課題 1: 新型コロナワクチンの文章から、「コロナワクチンの重要性と3学会の推奨理由」から「歳の人が対象となっています。」まで(両端を含む)を一字も変えずに抜き出して返すこと。
課題 2:
新型コロナワクチンの文章に基づいて、次の問いに答えること。
(a) 2024年の定期接種で、基礎疾患の有無を問わず対象となるのは何歳以上の人か。
(b) 接種費用は原則いくらか。
(c) 次々と変異して免疫を回避する力が強まっているのは何株か。
課題 3: 新型コロナワクチンの文章のうち、「新型コロナワクチンは、感染を防ぎ」で始まる段落を、主な事実を残して箇条書きにまとめること。

読む文章:
· · · · ·
2024年度の新型コロナワクチンの有用性についてー(呼吸器学会、感染症学会、ワクチン学会)
- その他
日本感染症学会、日本呼吸器学会、日本ワクチン学会は2024年度の新型コロナワクチン定期接種に関する見解を発表しました。(定期接種に関する見解 2024年10月17日)
コロナワクチンの重要性と3学会の推奨理由
- ●推奨の背景:
- 日本感染症学会、日本呼吸器学会、日本ワクチン学会は、高齢者が新型コロナウイルス(COVID-19)に感染した場合、インフルエンザよりも重症化や死亡のリスクが高いことを示しています。特に2024年冬の感染拡大に備え、ワクチン接種で予防することが重要だと強調しています。
- ●過去のデータによる裏付け:
- 新型コロナワクチンは、感染を防ぎ、重症化リスクを減らす効果があることが世界中のデータから確認されています。例えば、日本ではワクチンが導入されていなかった場合、感染者数や死亡者数が大幅に増えていたと推定されています。
接種の対象者と費用負担
- ●対象者の条件:
- 2024年の定期接種は、65歳以上の高齢者、および心臓や呼吸器に基礎疾患を抱える60~64歳の人が対象となっています。
- ●費用の詳細:
- 接種費用は原則7,000円で、地域の自治体からの助成により一部または全額免除される場合もあります。このため、居住地域によっては自己負担が異なることがあります。
コロナウイルスの変異と再流行のリスク
- ●変異の影響:
- 新型コロナウイルスは頻繁に変異するため、過去に感染したりワクチン接種を受けたりして得た免疫が効きにくくなることがあります。特に、オミクロン株が次々と変異しており、免疫を回避する力が強まっています。
· · · · ·
コレクション収録の資料:

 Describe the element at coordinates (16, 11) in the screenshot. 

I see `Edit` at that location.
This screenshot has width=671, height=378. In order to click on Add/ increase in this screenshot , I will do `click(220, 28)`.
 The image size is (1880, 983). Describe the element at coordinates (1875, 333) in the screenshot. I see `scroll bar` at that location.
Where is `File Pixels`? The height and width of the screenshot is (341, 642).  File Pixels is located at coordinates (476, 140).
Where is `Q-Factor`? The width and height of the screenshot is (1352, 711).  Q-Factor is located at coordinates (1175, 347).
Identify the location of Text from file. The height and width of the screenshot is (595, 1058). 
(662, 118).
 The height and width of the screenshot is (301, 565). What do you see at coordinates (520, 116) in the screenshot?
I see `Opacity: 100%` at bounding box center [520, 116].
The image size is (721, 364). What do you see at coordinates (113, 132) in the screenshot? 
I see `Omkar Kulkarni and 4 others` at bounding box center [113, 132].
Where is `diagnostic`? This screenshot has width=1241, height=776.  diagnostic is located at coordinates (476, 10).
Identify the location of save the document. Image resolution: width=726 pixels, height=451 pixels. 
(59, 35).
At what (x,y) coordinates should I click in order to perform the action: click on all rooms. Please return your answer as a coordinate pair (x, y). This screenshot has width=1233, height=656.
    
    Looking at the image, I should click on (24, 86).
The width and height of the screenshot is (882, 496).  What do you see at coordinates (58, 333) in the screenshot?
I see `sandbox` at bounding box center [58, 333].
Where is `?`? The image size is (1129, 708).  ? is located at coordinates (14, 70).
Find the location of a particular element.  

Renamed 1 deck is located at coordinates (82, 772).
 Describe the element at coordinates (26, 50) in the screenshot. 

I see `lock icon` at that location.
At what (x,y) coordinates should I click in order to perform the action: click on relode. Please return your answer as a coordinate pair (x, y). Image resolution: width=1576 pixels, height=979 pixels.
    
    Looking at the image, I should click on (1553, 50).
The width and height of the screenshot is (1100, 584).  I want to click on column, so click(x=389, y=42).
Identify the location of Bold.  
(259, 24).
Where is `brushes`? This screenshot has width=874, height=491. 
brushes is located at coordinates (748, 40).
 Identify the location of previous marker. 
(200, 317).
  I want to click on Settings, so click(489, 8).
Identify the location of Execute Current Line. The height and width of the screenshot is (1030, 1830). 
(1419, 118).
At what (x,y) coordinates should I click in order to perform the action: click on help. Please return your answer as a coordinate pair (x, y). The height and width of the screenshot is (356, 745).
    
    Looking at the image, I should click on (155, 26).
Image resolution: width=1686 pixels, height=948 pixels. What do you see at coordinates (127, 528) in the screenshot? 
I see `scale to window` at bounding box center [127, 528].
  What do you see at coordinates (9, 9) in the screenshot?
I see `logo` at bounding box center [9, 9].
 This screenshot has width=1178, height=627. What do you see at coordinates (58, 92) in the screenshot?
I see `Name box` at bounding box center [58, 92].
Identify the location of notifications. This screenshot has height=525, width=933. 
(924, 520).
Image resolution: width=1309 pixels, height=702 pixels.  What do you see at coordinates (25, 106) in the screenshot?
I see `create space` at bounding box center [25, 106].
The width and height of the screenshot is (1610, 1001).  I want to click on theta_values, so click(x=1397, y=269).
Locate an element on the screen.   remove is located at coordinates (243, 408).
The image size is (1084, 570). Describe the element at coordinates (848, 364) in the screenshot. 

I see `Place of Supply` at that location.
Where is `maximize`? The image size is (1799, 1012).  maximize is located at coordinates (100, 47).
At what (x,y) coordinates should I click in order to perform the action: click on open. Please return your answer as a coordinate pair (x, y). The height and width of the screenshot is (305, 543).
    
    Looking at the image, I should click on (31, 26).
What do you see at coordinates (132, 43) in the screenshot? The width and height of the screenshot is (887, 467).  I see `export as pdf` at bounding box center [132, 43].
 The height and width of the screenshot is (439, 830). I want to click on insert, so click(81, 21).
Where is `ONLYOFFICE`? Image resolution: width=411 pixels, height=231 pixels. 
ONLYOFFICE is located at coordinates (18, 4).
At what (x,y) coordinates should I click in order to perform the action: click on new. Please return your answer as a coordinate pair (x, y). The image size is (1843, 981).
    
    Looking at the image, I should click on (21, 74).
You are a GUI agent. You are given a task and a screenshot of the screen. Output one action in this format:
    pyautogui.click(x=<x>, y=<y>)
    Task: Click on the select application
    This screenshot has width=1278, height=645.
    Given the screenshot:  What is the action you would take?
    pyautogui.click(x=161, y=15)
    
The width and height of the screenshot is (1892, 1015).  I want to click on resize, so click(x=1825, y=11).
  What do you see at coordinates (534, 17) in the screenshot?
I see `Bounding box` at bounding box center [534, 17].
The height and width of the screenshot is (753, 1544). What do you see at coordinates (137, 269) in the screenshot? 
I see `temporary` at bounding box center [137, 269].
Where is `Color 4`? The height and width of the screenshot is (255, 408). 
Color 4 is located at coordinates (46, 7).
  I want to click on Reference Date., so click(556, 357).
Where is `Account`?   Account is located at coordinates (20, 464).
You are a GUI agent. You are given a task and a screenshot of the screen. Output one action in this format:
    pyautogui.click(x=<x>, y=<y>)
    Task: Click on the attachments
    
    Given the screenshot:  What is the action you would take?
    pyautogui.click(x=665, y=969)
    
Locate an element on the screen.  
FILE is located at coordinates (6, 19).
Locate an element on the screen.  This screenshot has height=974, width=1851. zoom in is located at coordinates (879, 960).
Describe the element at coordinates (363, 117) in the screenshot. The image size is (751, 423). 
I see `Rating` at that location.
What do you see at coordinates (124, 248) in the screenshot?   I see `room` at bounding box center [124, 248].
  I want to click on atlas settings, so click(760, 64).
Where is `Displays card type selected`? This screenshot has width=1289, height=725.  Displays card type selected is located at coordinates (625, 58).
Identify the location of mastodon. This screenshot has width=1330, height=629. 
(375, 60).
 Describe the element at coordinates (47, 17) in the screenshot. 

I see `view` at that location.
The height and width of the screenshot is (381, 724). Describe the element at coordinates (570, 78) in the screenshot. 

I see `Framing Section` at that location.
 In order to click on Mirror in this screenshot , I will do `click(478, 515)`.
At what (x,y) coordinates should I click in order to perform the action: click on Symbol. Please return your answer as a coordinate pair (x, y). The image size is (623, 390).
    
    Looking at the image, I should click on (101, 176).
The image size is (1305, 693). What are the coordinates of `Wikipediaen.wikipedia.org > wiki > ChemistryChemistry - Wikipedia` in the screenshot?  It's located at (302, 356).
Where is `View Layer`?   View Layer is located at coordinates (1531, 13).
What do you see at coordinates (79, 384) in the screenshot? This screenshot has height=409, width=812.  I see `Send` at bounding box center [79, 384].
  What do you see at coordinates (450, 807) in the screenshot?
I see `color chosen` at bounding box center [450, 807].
· · · · ·
回答 1:
コロナワクチンの重要性と3学会の推奨理由
- ●推奨の背景:
- 日本感染症学会、日本呼吸器学会、日本ワクチン学会は、高齢者が新型コロナウイルス(COVID-19)に感染した場合、インフルエンザよりも重症化や死亡のリスクが高いことを示しています。特に2024年冬の感染拡大に備え、ワクチン接種で予防することが重要だと強調しています。
- ●過去のデータによる裏付け:
- 新型コロナワクチンは、感染を防ぎ、重症化リスクを減らす効果があることが世界中のデータから確認されています。例えば、日本ではワクチンが導入されていなかった場合、感染者数や死亡者数が大幅に増えていたと推定されています。
接種の対象者と費用負担
- ●対象者の条件:
- 2024年の定期接種は、65歳以上の高齢者、および心臓や呼吸器に基礎疾患を抱える60~64歳の人が対象となっています。

回答 2:
(a) 65歳以上
(b) 7,000円
(c) オミクロン株

回答 3:
- 世界中のデータから、新型コロナワクチンには感染を防ぎ、重症化リスクを減らす効果があると確認されている。
- 日本でワクチンが導入されていなかった場合、感染者数や死亡者数が大幅に増えていたと推定されている。